*SELECTED TEXT:*
▽

A month in and still I sometimes feel the wharf rat feeding.
It’s like stage fright only much worse, that tied up in
knots feeling in my belly, that just this side of wanting to puke until tears
run down my face and I can’t breathe for gagging sensation. I sleep badly and don’t dare to even think
about eating anything. My beloved
Ghiradelli chocolates sit untouched on the kitchen counter and I rinse my mouth
with last night’s now lukewarm Diet Coke but I’m scared to swallow. What goes up must come down, but when you’re
feeling the way I do, what goes down
will surely come up and it’s a prospect I can’t currently face.
A diversion is required, I decide, something to evict,
distract, and occupy my thoughts. I pull
on faded sweatpants and one of my at-home-only ragged t shirts, slip into my
old Nikes and head for the door. A long walk, a healthy sweat, a cold shower
when I get home, I think. Exhaust the
body and hope that the mind will follow, I think. Whatever it takes to drive off this hovering
feeling of sea sickness, I think. It
sits like lead in my gut, threatening, threatening, threatening, a small but
powerful bad weather cloud of nervousness.
It would ease my mind to think I’m coming down with some brief but nasty
intestinal thing but I’m not. This is
all a mind influencing body process and I’m doing it to myself.

△

*INFORMATION SUPPLIED:*

▽

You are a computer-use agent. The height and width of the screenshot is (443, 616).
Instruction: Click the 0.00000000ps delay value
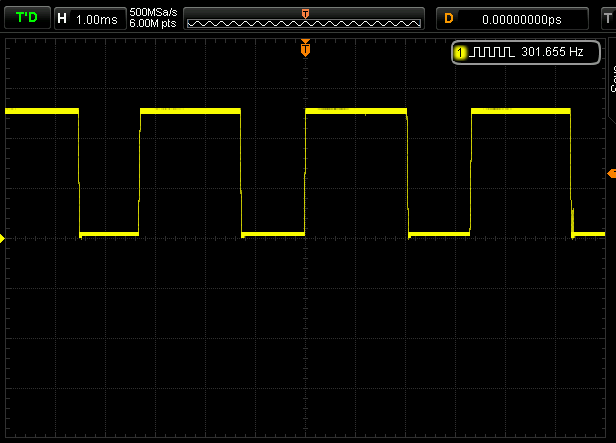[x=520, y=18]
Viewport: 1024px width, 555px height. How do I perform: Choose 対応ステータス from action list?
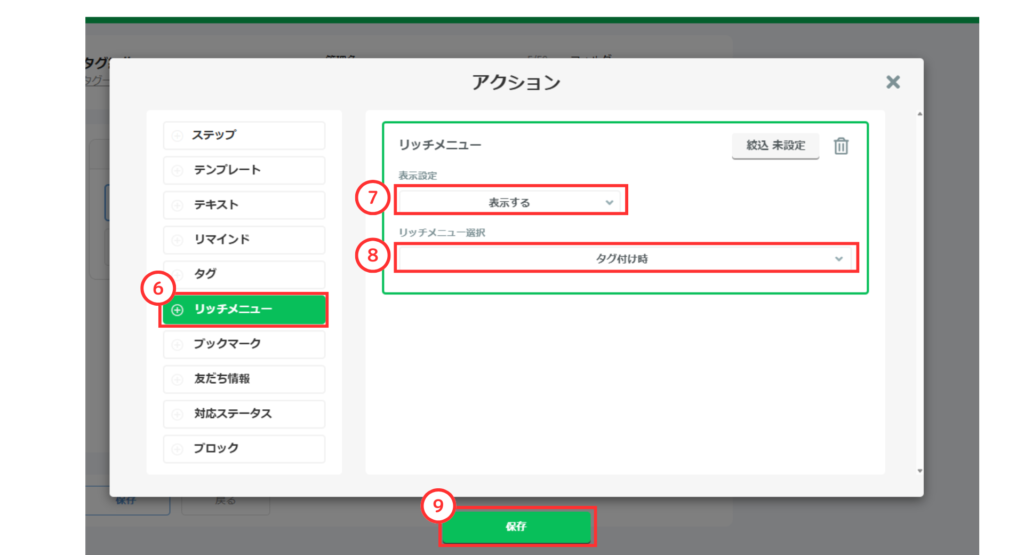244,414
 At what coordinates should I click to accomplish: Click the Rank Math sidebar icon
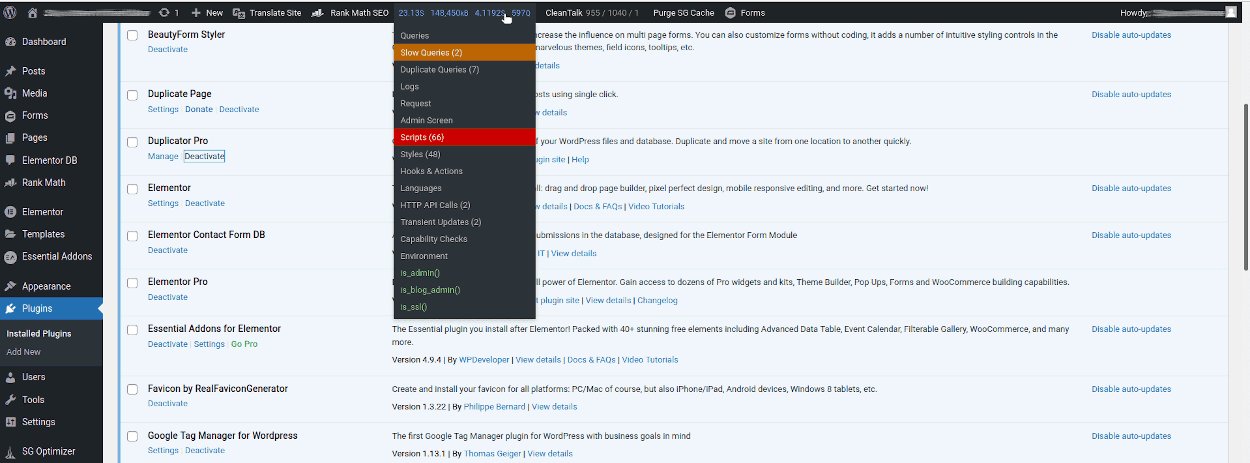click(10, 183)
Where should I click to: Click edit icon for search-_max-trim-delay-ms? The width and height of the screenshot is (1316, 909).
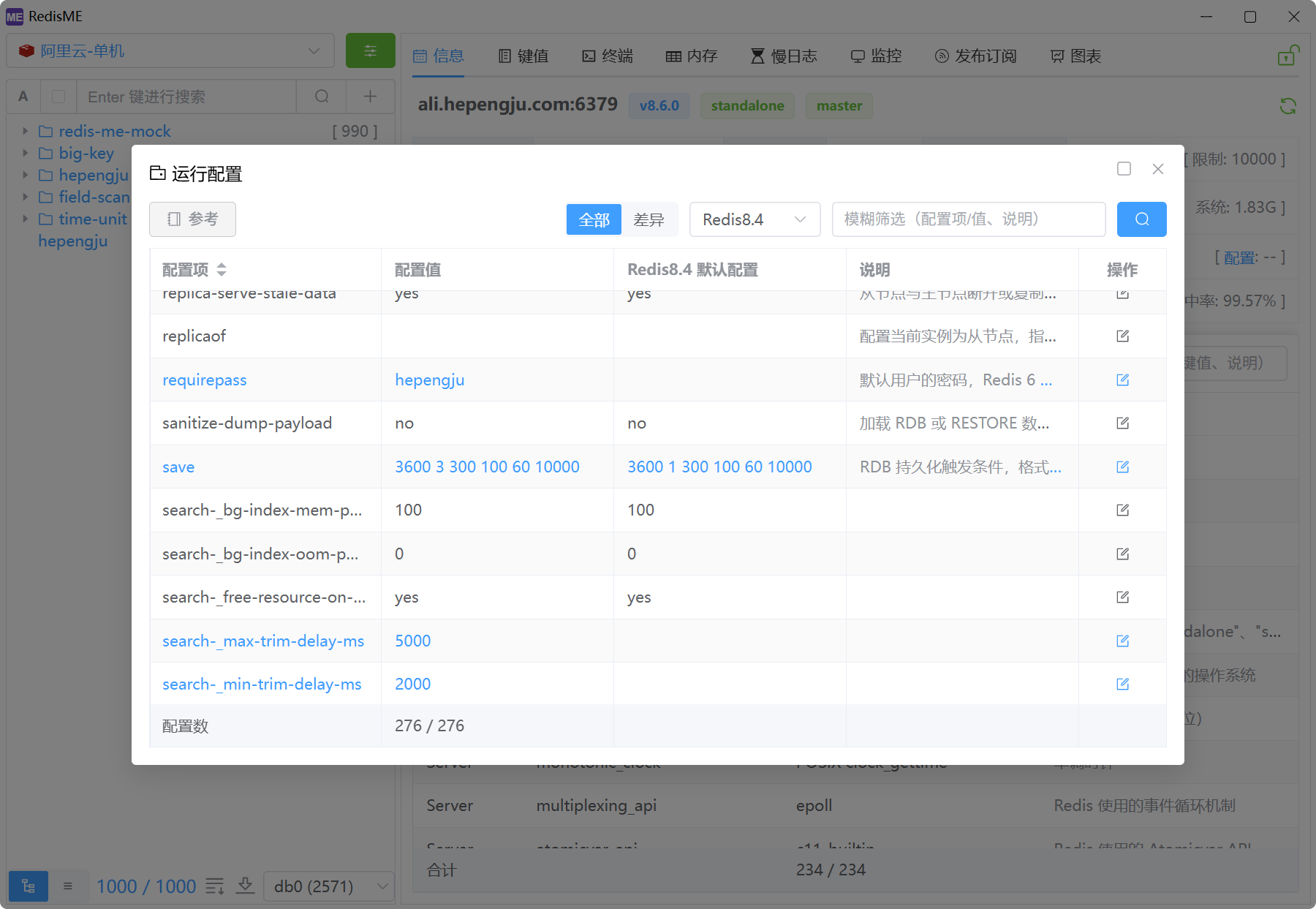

△
▽

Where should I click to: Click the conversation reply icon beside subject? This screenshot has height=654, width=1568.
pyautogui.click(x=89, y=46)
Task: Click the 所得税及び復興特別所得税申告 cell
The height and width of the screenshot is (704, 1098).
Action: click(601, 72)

△

*EXERCISE:* Continue the first-person passage about nervous nausea from its final sentence, keeping the same voice and present tense.

*TASK RESPONSE:*
I’ve mostly gotten over the anger and shame of being fired
but facing the future is an entirely different matter. A part of me wants to weep for it - for the
retirement that will never come - now
replaced by a dreadful uncertainty, a fragile outlook at best. I resolve (several times a day, now that you
mention it) to “Stay in the Day” as the old AA slogan recommends and not look
too far forward. I remind myself (to the
point of being dully repetitive and boring) that worry will solve nothing and
only extend the life of the nasty little creature that’s gnawing and sawing in
my belly. I imagine it to be a sly
little monster, the kind that might eventually grow up to become a wharf rat
prowling Boston’s harbor, the worst kind
of emotional predator, with fang-y sharp teeth, yellow-ish eyes, a whipsaw tail
and the patience of Job. I even think
about giving him a name so that when he rips into my insides, I can yell
something like Whoa, Fred! Back the hell off! It’s a silly notion but for a moment or
two it almost actually works and I conjure up an image of roadkill, stiff
legged and decomposing by the curb of one Back Bay’s old cobblestone
sidestreets. Passersby cross the road
to avoid it but some recognize it and a few avert their eyes while cheering on
the inevitable but slow process of decay.
No one mourns the loss of a disease-carrying, nasty wharf rat, not even
his own kind.
Things are not, of course, as bleak as the vicious and bad
tempered little rodent would have me believe. My social security benefits
arrive promptly every month and I’ve managed to find a part time job that will
ease the burden. If I’m careful and
lucky, it will allow me to tread water for a time, keep the bill collectors
from the door and the animals with me.
That’s the thought I try to hold onto.
It’s the thought that keeps me
from finding a high bridge over deep water.
There’s too much worry and weariness in the world, I
think. It makes us lose sight of and
hope in the future, makes us forget that all trials and tribulations will
end. If it were just me, I might
actually clear a little space - no more
than a lightless, unused corner, surely -
in my head for those dark thoughts that like to slither in and make
themselves at home but the little ones are innocent and untouched by my state
of mind or my fate. I cannot, will not leave them anymore than I would
entrust their care to someone else. More than anything else, they keep the
wharf rat at bay.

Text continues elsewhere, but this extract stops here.